**Kutipan**
'''

Sejarawan senior Belanda yang aktif melakukan penelitian tentang sejarah Bali, Henk Schulte Nordholt dalam epilog bukunya Bali, Benteng Terbuka 1995–2005 (2010) menuliskan pernyataan yang mengundang kegelisahan bagi yang memahami sekaligus merasakannya. Henk menulis bahwa Bali dalam otonomi daerah dan demokrasi elektoral mengalami fenomena naiknya partai politik dan preman.
Selain itu, desentralisasi dan artikulasi regional reformasi telah mengakibatkan naiknya tokoh-tokoh politik baru yang berbasis di kalangan kelas menengah urban yang dinamis. Raja dan Brahmana tidak lagi memiliki pengaruh dan otoritas yang berkuasa untuk mengabsahkan kebudayaan Bali. Sebagai gantinya adalah kemunculan para elit yang secara lihai dan licin sekaligus mampu menyediakan definisi publik tentang “esensi” Bali.
Salah jika kita menganggap bahwa lahirnya otonomi daerah dan demokrasi elektoral serta-merta akan menciptakan pemerintahan yang baik. Keduanya–otonomi derah dan demokrasi elektoral–justru memperkuat memperkuat pembentengan politik identitas Bali yang direprsentasikan oleh para cendekiawan kelas menengah urban.

'''

(Cuplikan dataset)

'''

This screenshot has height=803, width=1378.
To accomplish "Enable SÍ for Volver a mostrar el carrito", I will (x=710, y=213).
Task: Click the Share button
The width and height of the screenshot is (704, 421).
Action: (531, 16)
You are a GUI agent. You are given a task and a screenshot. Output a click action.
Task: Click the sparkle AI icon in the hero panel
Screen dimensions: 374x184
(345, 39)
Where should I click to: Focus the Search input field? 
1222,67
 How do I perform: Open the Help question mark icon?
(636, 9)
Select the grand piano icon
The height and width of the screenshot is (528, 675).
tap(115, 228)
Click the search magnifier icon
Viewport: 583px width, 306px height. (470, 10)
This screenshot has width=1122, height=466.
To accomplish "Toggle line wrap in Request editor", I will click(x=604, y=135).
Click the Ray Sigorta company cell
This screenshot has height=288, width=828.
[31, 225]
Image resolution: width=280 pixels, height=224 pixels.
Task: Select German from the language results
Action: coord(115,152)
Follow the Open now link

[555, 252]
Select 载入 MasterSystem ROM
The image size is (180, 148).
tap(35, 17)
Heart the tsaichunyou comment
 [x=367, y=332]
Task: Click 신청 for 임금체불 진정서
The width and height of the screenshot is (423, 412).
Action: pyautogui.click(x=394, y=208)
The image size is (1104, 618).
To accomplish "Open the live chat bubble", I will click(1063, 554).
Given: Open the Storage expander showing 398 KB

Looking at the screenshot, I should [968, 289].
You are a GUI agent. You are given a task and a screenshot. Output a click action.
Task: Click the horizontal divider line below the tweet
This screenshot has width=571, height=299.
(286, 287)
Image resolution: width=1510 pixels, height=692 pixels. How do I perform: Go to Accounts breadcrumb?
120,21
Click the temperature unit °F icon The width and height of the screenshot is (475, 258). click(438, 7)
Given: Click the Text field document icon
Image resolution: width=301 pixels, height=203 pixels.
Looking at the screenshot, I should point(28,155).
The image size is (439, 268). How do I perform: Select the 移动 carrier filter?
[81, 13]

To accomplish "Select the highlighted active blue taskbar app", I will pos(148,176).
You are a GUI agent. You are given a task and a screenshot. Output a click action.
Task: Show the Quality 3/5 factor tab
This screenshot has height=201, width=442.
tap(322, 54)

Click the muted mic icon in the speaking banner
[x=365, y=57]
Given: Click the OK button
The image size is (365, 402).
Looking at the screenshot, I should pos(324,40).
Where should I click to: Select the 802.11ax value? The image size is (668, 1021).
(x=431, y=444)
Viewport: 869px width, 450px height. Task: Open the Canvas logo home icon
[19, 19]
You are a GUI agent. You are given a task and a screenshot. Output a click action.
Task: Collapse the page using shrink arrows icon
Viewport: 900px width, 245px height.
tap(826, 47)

'''

**Tugas yang Dikerjakan**
**a)** Dalam kutipan, fenomena apa yang menurut Henk Schulte Nordholt dialami Bali dalam otonomi daerah dan demokrasi elektoral?
**b)** Berdasarkan kutipan, mengapa anggapan bahwa otonomi daerah dan demokrasi elektoral serta-merta menciptakan pemerintahan yang baik disebut salah?
Jawab hanya dengan berpegang pada kutipan.

**Hasil Akhir**
**a)** Naiknya partai politik dan preman.

**b)** Anggapan itu salah karena otonomi daerah dan demokrasi elektoral justru memperkuat pembentengan politik identitas Bali. Politik identitas ini diwakili oleh para cendekiawan kelas menengah urban.